Thousands of angry voters marched through Mexico City on Sunday to protest against the "imposition" of Enrique Pena Nieto as the country's new president.
Protesters carried signs accusing presumed president-elect Mr Pena Nieto of electoral fraud and Mexico television giant Televisa of being a "factory of lies."
Opponents say that his Institutional Revolutionary Party (PRI) bought votes and favourable media coverage to win the July 1 election.
It denies the charges and on Friday accused losing leftist candidate Andres Manuel Lopez Obrador of trying to "disqualify the entire electoral process with lies."
Televisa also denies being paid for positive coverage.
In 2006, after Lopez Obrador narrowly lost to President Felipe Calderon, he marshalled hundreds of thousands of supporters to block Mexico City's main centre for weeks.
He has said he will not mobilise people to the streets this time. The 2006 action was highly unpopular with residents.

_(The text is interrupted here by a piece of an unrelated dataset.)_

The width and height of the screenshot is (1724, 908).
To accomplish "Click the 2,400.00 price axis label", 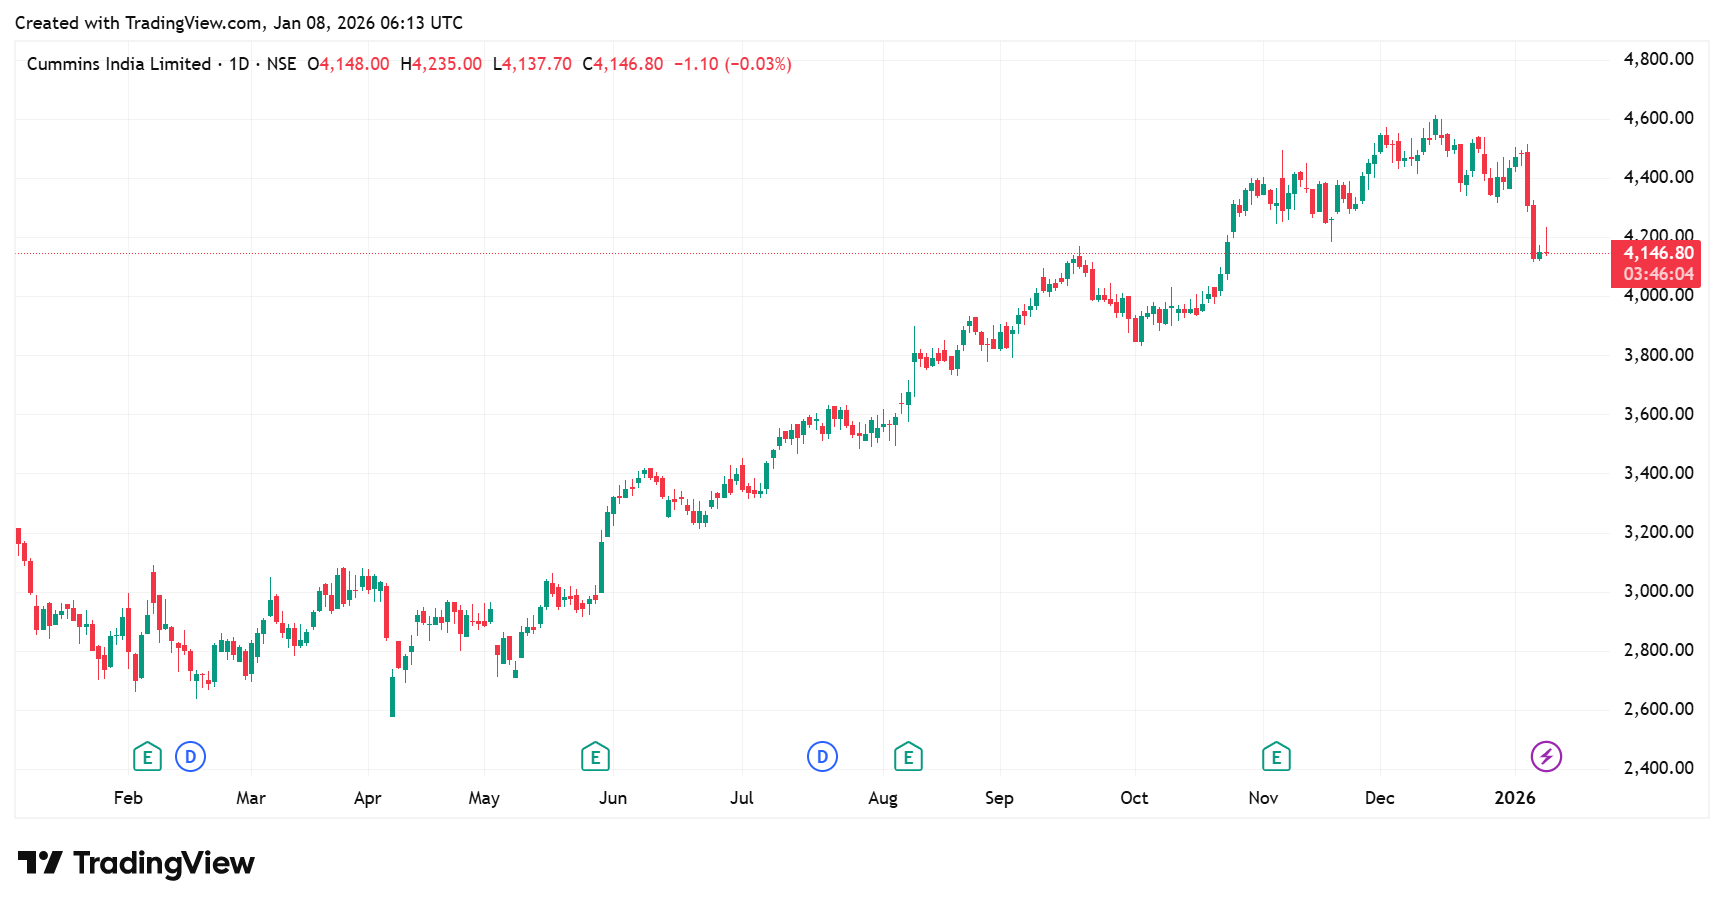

Student movement I Am 132 has planned a series of events for the coming weeks, starting with Sunday's march, designed to overturn the vote results.
Other groups have said they will blockade the December 1 inauguration of Mr Pena Nieto, who won the presidential election by 6.6 percentage points according to the official count.
The PRI ruled Mexico for 71 consecutive years between 1929 and 2000 - a period notorious for massive corruption, patronage, vote fraud and human rights abuse.
The final vote count must be certified in September by the Federal Electoral Tribunal.